CRG Configuration

All nf-core pipelines have been successfully configured for use on the CRG HPC cluster at the Centre for Genomic Regulation.

Using the CRG config profile

In order to avoid overloading the CRG login nodes, a specific VM to run Nextflow pipelines is provided. This VM can submit jobs to the HPC scheduler, thus using the computing nodes in the cluster. You just need to connect to it via SSH (replacing with your username):

## Log in to the node
ssh <username>@nextflow.linux.crg.es

Before running the pipeline you will need to download Nextflow and load Singularity using the environment module system on CRG cluster. Please check the main README of the pipeline to make sure that the version of Nextflow is compatible with that required to run the pipeline. At the time of writing, the VM has an old version of Java installed. Thus, you need to make sure you load the Java 11 module for running Nextflow. You can do all this by issuing the commands below:

## Download Nextflow
wget -qO- https://get.nextflow.io | bash

For your convenience, you can move the nextflow launcher to a directory included in your PATH environment variable.

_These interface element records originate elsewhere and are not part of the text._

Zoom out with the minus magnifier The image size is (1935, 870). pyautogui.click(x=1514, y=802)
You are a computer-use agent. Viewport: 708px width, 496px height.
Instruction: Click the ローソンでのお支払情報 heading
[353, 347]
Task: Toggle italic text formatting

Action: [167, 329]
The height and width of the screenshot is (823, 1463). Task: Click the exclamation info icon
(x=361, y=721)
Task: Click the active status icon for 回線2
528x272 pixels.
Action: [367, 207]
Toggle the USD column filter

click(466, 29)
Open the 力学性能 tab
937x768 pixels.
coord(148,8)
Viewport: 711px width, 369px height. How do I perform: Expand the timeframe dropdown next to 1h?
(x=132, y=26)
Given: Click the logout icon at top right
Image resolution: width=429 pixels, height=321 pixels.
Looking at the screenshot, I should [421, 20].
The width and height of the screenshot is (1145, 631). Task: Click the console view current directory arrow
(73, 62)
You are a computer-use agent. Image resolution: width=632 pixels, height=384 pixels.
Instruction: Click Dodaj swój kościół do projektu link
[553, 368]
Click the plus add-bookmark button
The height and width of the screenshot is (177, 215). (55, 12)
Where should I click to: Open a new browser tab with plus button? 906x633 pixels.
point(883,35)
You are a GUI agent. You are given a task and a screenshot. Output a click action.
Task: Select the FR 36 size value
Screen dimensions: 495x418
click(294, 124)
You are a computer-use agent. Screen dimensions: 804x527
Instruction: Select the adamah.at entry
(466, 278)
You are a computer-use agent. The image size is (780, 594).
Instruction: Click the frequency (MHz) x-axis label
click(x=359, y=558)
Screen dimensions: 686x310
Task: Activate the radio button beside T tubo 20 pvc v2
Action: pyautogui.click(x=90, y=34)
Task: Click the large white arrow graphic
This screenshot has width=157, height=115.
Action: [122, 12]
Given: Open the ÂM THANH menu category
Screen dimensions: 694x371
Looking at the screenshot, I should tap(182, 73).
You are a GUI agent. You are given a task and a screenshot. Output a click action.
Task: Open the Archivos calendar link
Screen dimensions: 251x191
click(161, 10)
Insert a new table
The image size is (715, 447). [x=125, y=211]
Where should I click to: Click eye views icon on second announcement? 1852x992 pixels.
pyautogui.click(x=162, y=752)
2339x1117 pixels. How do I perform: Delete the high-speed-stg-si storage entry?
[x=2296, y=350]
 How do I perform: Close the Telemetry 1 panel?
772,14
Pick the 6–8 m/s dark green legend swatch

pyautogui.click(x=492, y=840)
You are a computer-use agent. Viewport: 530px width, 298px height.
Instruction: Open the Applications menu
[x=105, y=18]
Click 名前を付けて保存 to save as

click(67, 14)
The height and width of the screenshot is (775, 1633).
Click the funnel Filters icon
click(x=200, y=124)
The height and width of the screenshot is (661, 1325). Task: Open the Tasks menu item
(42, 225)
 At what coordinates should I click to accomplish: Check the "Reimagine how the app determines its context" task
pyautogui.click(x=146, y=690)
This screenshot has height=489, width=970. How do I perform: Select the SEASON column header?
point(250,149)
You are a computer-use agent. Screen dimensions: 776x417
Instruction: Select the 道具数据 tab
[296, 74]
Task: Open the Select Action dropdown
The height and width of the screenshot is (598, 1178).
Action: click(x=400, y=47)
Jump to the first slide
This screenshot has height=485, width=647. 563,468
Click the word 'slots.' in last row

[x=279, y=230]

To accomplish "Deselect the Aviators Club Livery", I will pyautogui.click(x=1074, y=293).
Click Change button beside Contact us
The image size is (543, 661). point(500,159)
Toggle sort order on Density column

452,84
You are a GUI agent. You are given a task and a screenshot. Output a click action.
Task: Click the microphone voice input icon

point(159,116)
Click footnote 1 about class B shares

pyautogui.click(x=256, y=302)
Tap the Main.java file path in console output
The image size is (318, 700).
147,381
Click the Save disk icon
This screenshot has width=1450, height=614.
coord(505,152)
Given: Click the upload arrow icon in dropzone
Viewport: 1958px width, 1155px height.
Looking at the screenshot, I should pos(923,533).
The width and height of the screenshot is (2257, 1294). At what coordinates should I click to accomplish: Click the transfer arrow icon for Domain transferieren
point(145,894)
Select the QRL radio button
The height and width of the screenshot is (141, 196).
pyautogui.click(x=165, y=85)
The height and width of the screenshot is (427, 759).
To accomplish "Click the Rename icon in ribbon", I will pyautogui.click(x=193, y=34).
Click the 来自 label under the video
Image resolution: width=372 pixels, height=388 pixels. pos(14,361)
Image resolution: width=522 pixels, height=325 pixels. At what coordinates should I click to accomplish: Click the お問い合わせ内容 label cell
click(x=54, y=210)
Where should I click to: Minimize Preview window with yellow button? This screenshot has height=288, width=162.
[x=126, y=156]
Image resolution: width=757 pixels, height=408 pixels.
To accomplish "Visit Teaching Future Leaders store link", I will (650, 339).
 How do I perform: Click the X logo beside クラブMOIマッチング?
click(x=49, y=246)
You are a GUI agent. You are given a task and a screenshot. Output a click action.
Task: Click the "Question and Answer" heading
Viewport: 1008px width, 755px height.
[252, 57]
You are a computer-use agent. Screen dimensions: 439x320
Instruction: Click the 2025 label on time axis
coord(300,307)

## Load Singularity environment modules
module use /software/as/el7.2/EasyBuild/CRG/modules/all
module load Singularity/3.7.0
module load Java/11.0.2

Adding the previous lines to your .bash_profile or .bashrc file is an option to avoid having to load the modules each time you start a session.

To use, run the pipeline with -profile crg. This will download and launch the crg.config which has been pre-configured with a setup suitable for the CRG HPC cluster, with the queues definitions. Using this profile, a docker image containing all of the required software will be downloaded, and converted to a Singularity image before execution of the pipeline.

# Launch a nf-core pipeline with the crg profile
$ nextflow run nf-core/<PIPELINE> -profile crg [...]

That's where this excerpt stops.